FIGURE 2.

Structure-guided mutagenesis of Tag surface residues to map the p68N-docking site. A, diagram of conserved patches of charged surface residues of the Tag hexamer (residues 266–627) (45) (reprinted with permission). In the left view, the six zinc subdomains face the reader; the right view is rotated 180° so that the AAA+ subdomains face the reader. Green, patch 1; yellow, patch 2; red, patch 3; blue, patch 4; magenta, patch 5. Patch mutants (B) and single residue substitutions of pGADT7-fused Tag (C) were screened in yeast two-hybrid assays for interaction with pGBKT7-fused p68 1–107. The numbered sectors are identified in the tables below. Left panel, control plate -Leu -Trp; right panel, selective plate -Leu -Trp -His -Ade. D, glutathione beads alone (lane 1) or adsorbed to WT (lanes 2 and 3), patch 4 (P4) mutant (lanes 4 and 5), or K425E GST-Tag 357–627 (lanes 6 and 7) were incubated with 5 or 15 μg of His-tagged p68 1–107 as indicated. Bound proteins were analyzed by Western blotting with anti-His (top) or anti-GST antibody (bottom).
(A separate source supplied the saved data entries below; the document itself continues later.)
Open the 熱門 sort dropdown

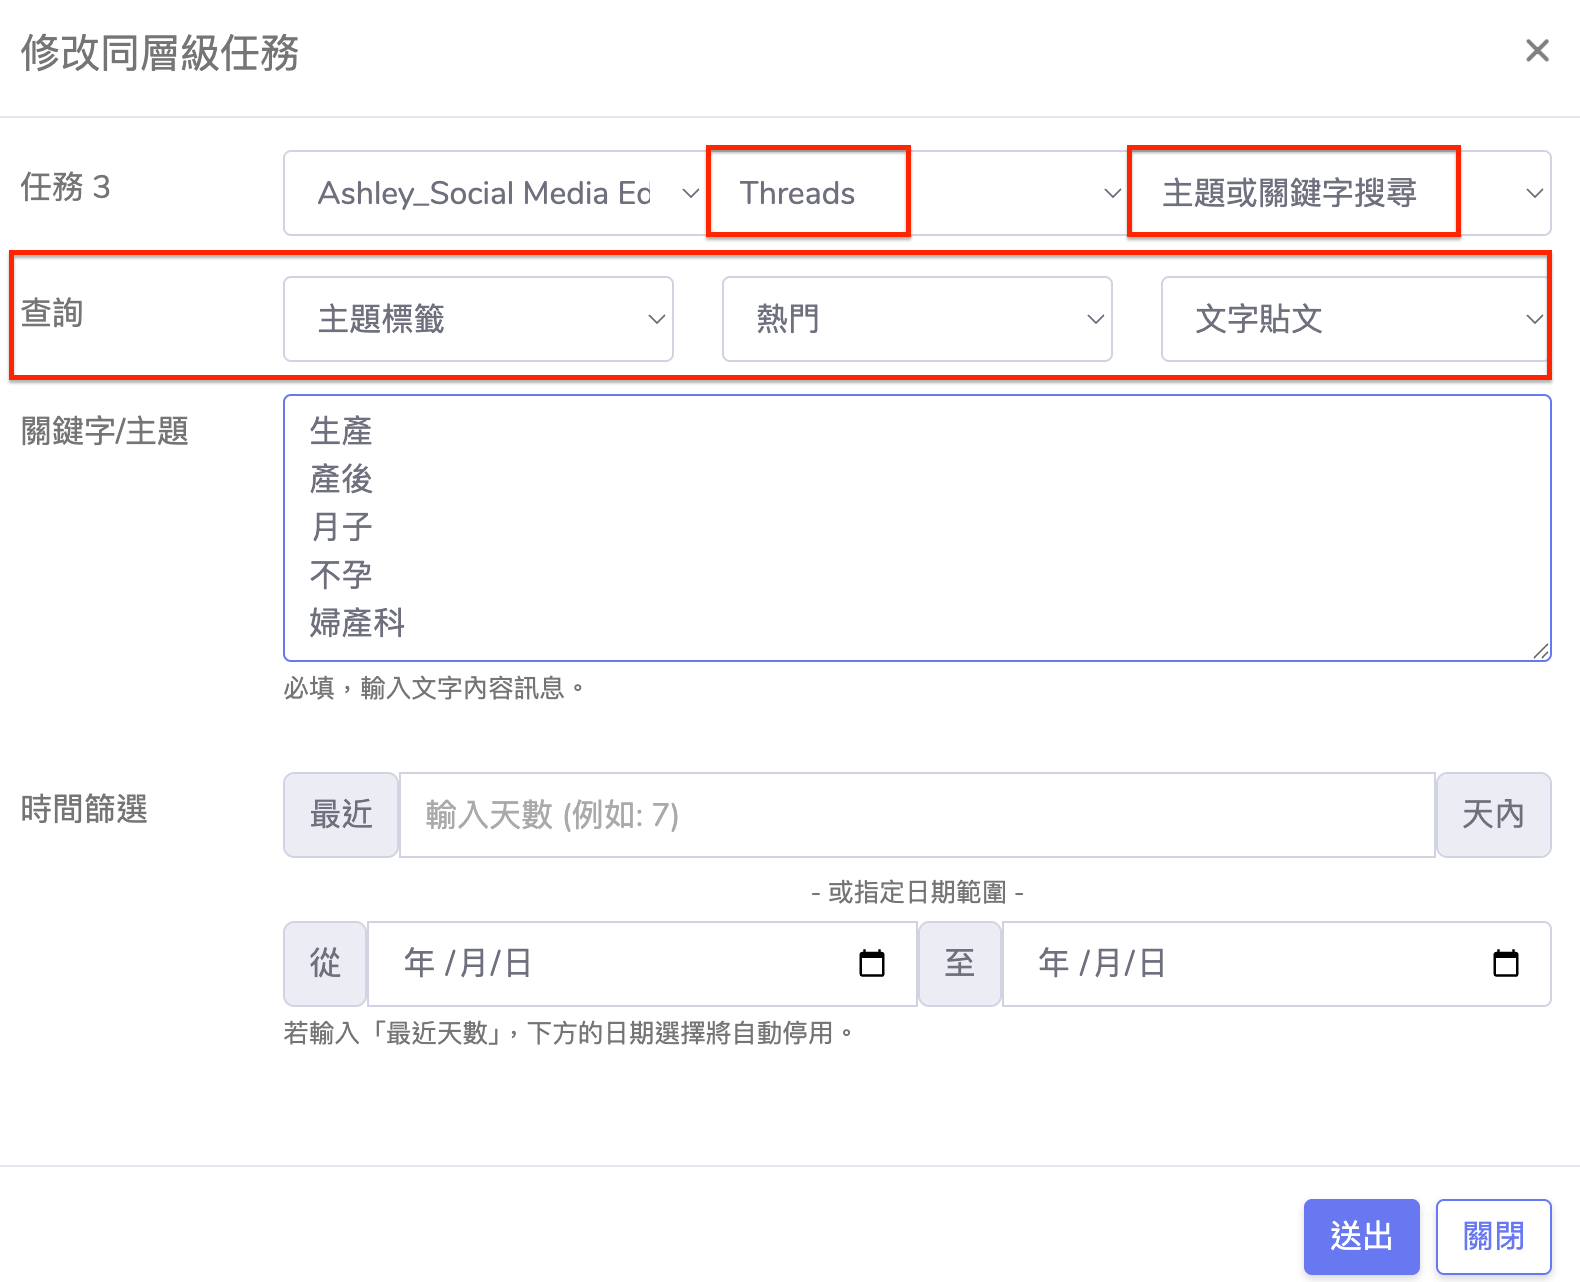pyautogui.click(x=916, y=319)
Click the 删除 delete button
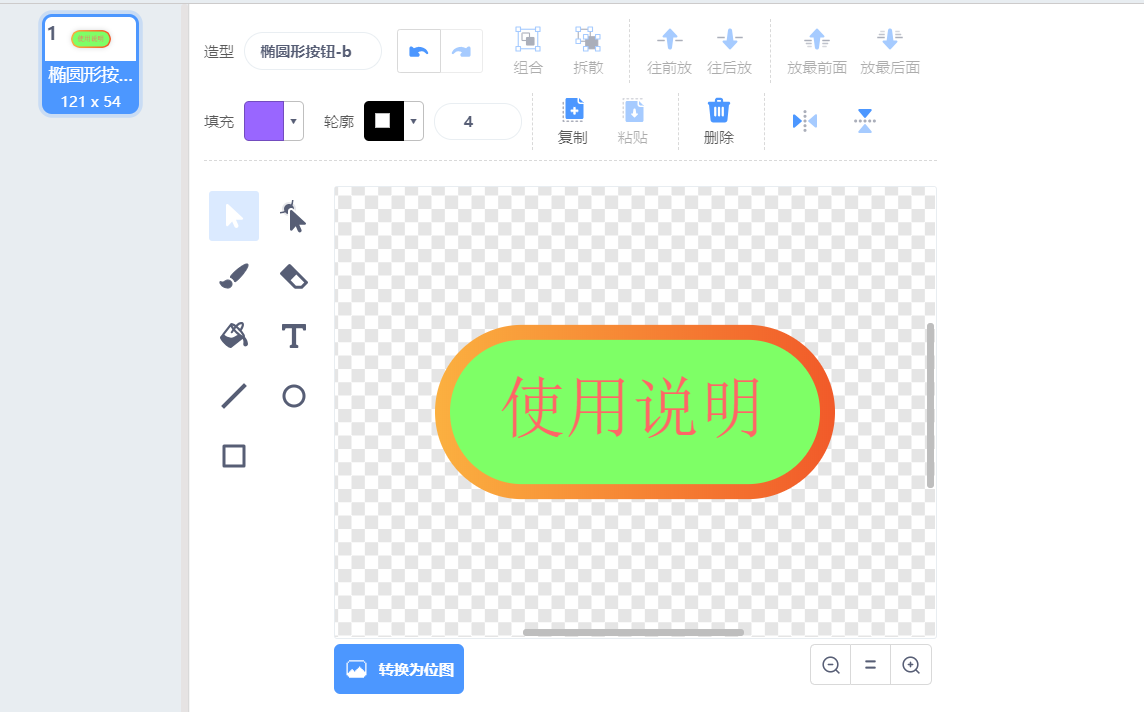The height and width of the screenshot is (712, 1144). (719, 121)
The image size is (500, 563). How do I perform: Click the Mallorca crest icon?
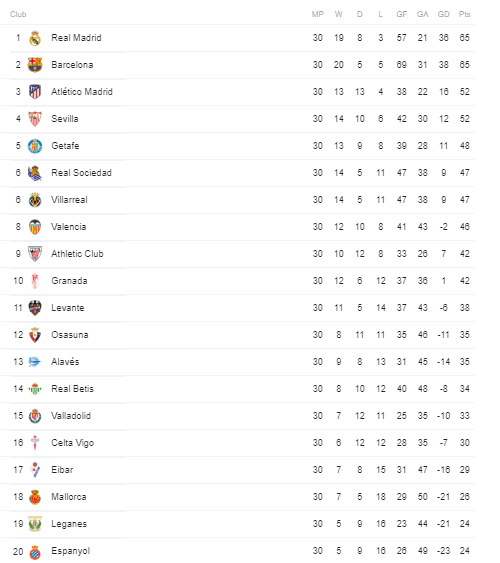pos(35,497)
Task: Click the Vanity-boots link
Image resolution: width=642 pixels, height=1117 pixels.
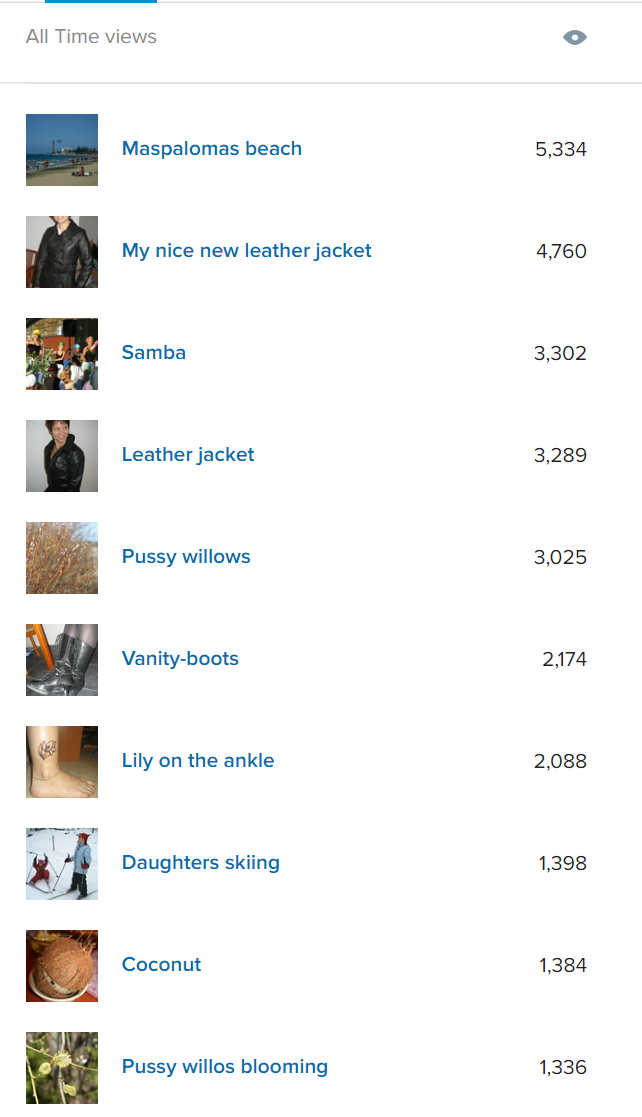Action: (180, 659)
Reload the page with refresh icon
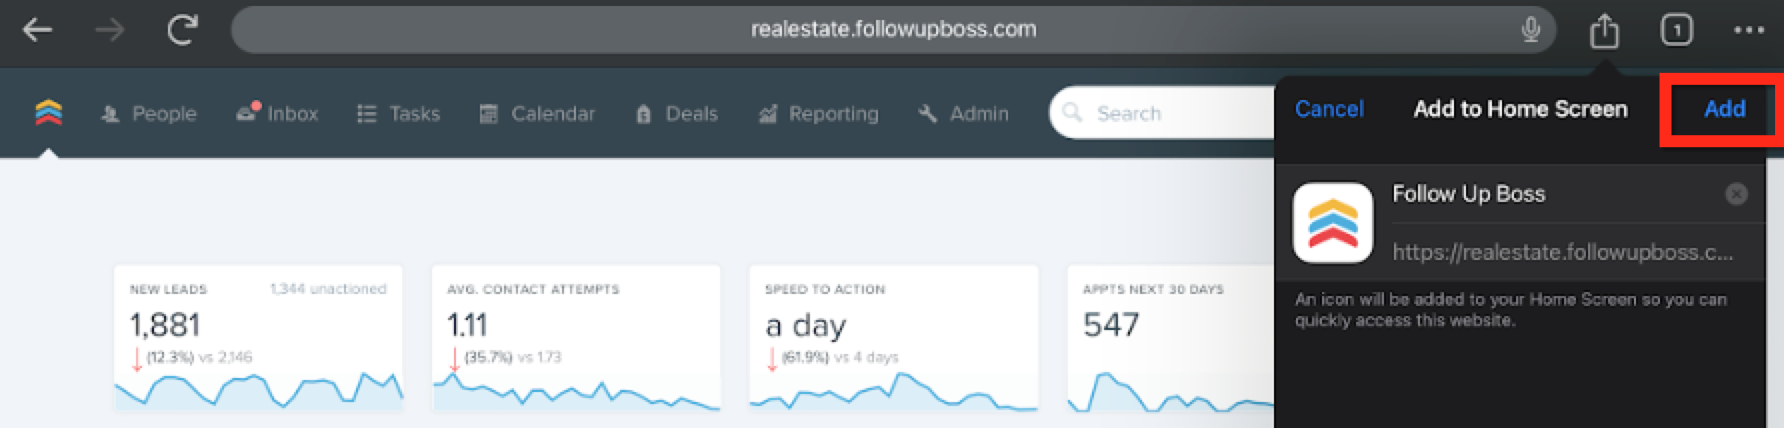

E, glutathione beads alone (lane 1) or adsorbed to GST-Tag 357–627 WT (lanes 2 and 3), K425E (lanes 3 and 4), or K425R (lanes 6 and 7) were incubated with 5 or 15 μg of p68 1–107 as indicated. Bound proteins were analyzed by Western blotting with anti-His (top) or anti-GST antibody (bottom). Lane 8 shows 200 ng of input p68 1–107.